#### Given records
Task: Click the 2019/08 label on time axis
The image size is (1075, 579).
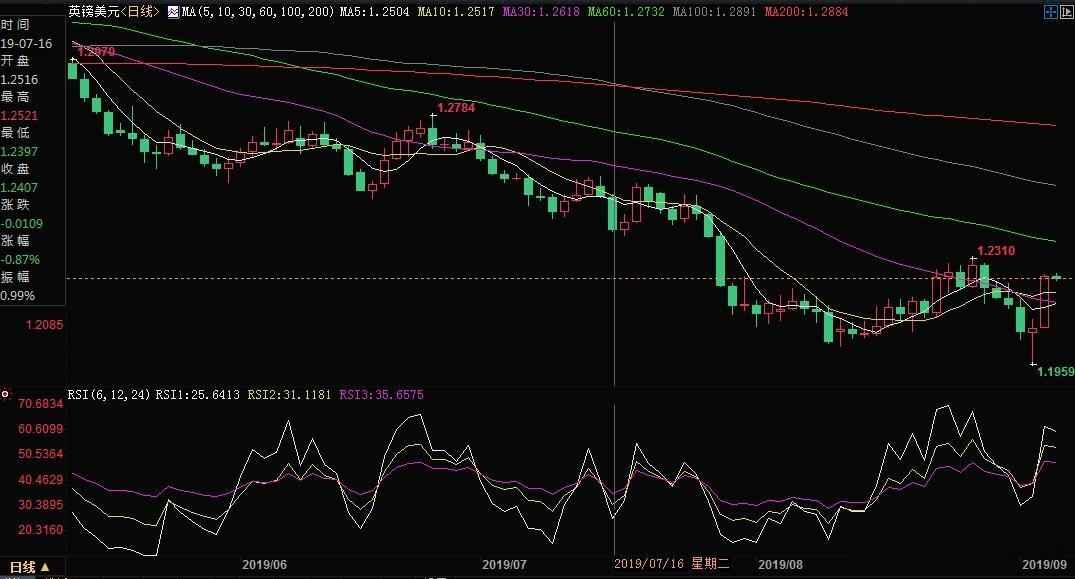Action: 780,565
########
#### Given records
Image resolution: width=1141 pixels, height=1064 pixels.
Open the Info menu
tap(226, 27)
########
# [What is needed]
Count the lines in the rows above that contain the string "time", treating uppercase and lowercase as different. Reply with the number alone.

# [Exercise result]
1